Parece que se o Nostradamus ou outro vidente célebre, estivesse no activo, diria que não tardarão os tempos em que o economicismo, se continuar pelo caminho que leva, conduzirá à eutanásia forçada pela família e pelo Poder político: Quando um reformado, depois de deixar a vida activa, for pela primeira vez ao médico, mesmo que tenha uma doença grave, ouvirá do médico dizer: leve esta aspirina e tome com um copinho de água, e se não passar volte cá. Claro que isso não o cura e ele volta e, então, o médico diz: Não esteja preocupado, antes de se deitar tome este comprimido com um pouco de água tépida e vai ver que amanhã estará bom e nada lhe doerá. E ele no dia seguinte não sente mais dores nem nada! Está no Paraíso.
O Estado poupa, na pensão de reforma, nos serviços de saúde e noutros eventuais apoios a dar a idosos. Os herdeiros tomam posse da herança. O crime compensa, o amor ao dinheiro e a falta de ética e de sentimentos dão destes resultados.
Os médicos hoje não colaborariam nisto mas os estatutos de ética da ordem virão a ser actualizados e os funcionários do Estado têm que cumprir as ordens superiores.
Achas que sou duro? Mas talvez seja um profeta a prever um futuro maia ou menos próximo.
Aos políticos não se pode comprar um carro usado, não merecem a mínima confiança. Almeida Santos levou este importantíssimo tema para discussão no Congresso do PS como se o País não tivesse nada mais relevante a estudar.

Um abraço
João Soares

Fernanda Ferreira - Ná disse...

Amigo João,

Este tema e sobretudo a forma como está escrito tocou-me profundamente.

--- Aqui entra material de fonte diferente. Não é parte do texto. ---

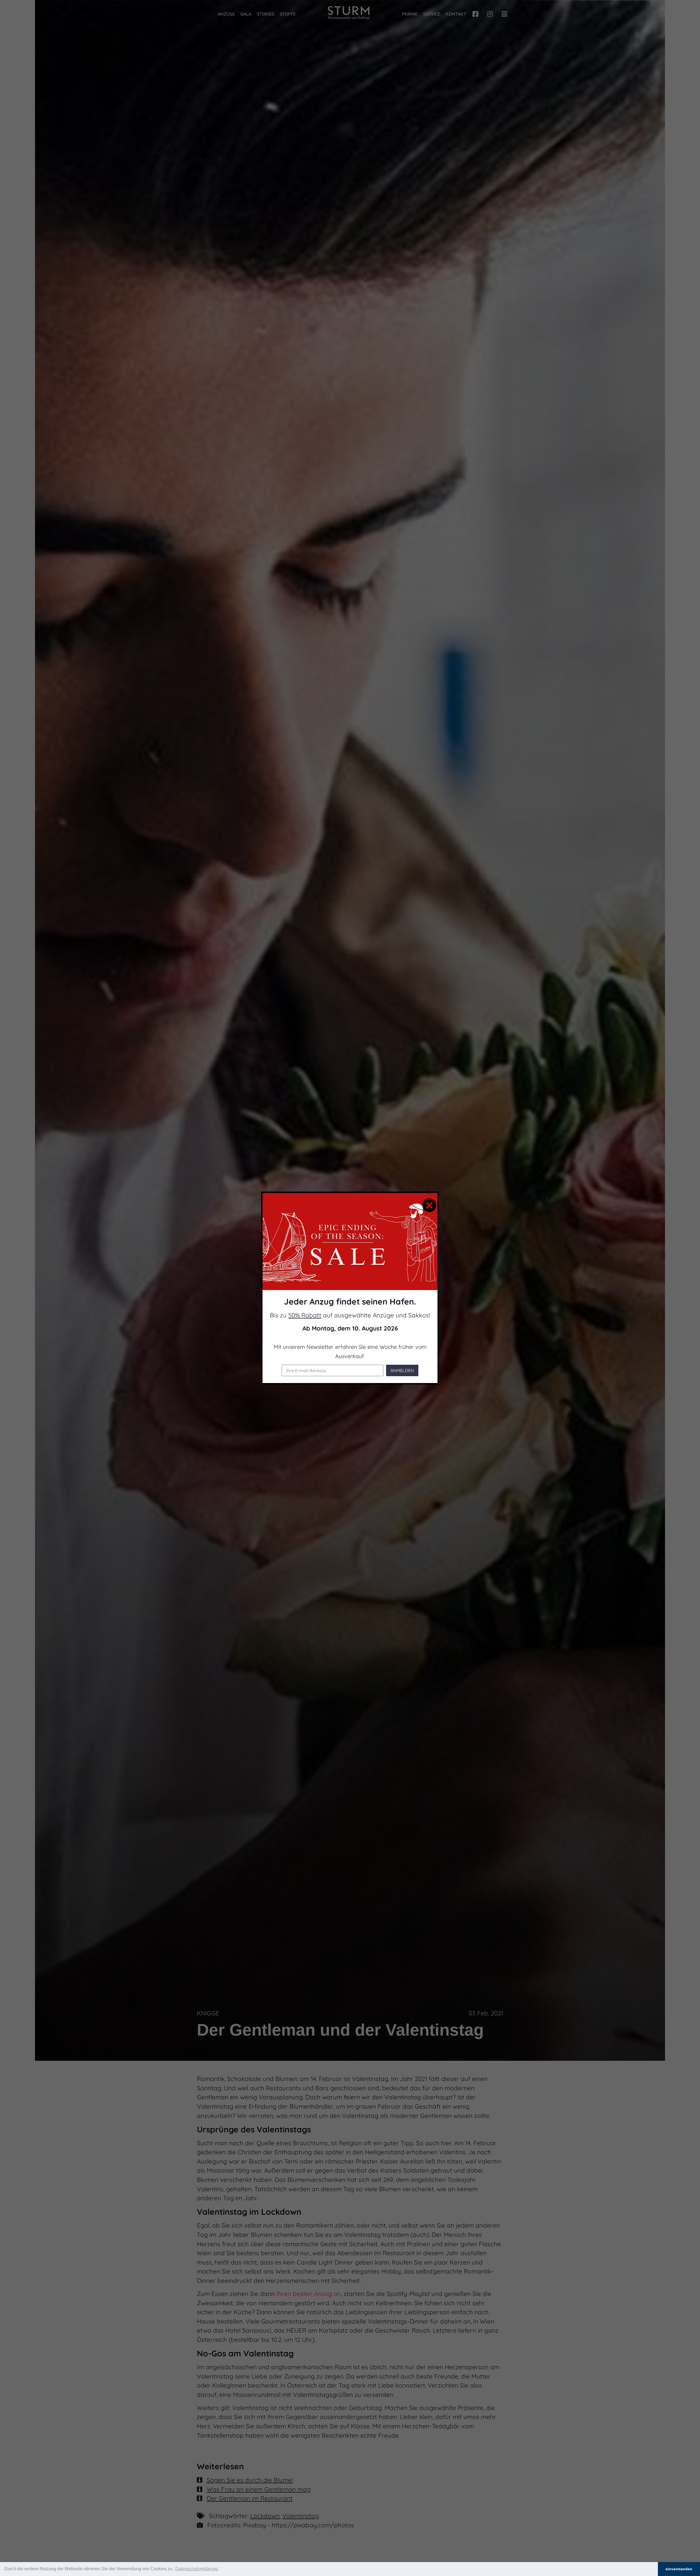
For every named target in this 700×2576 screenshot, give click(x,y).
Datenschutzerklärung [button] (196, 2568)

Já percebeu seguramente, como reajo mal quando se desprezam, se maltratam, se ignoram, se desrespeitam as pessoas de mais idade.
Saudáveis ou doentes, mais ou menos senis, seja lá qual for o seu estado, todos eles bem como todos nós (mais tarde ou mais cedo passaremos inevitavelmente pelas mesmas circunstâncias) merecemos todo o respeito e carinho.
Não é só neste País que se maltratam os menos jovens, mas é vergonhoso que façamos parte da lista de países que assim trata quem tudo deu em prol da família, da Nação, que lutou por causas injustas, que passou fome, que foi vítima do fascismo, é no mínimo escandaloso.

Abraço,

Adelaide disse...

Caros amigos,

Depois de ler este texto, escrito com tanta beleza, simplicidade e verdade, e depois de ler o comentário do amigo João, não sou nem capaz de articular palavra por sentir que um nó se alojou na minha garganta que me tirou toda a possibilidade de fazer o comentário a que me propunha.
Ainda ninguém teve a ideia de criar o Museu do Idoso. Muito haveria para colocar nele que chamasse a atenção do não idoso e o levar a pensar um pouco no que o espera também com o decorrer dos anos que, correm a passos largos como todos sabemos mas muitos esquecem.
Triste vida a dos idosos que, mesmo assim, e tratando-se da própria família, não esquecem a palavra perdão.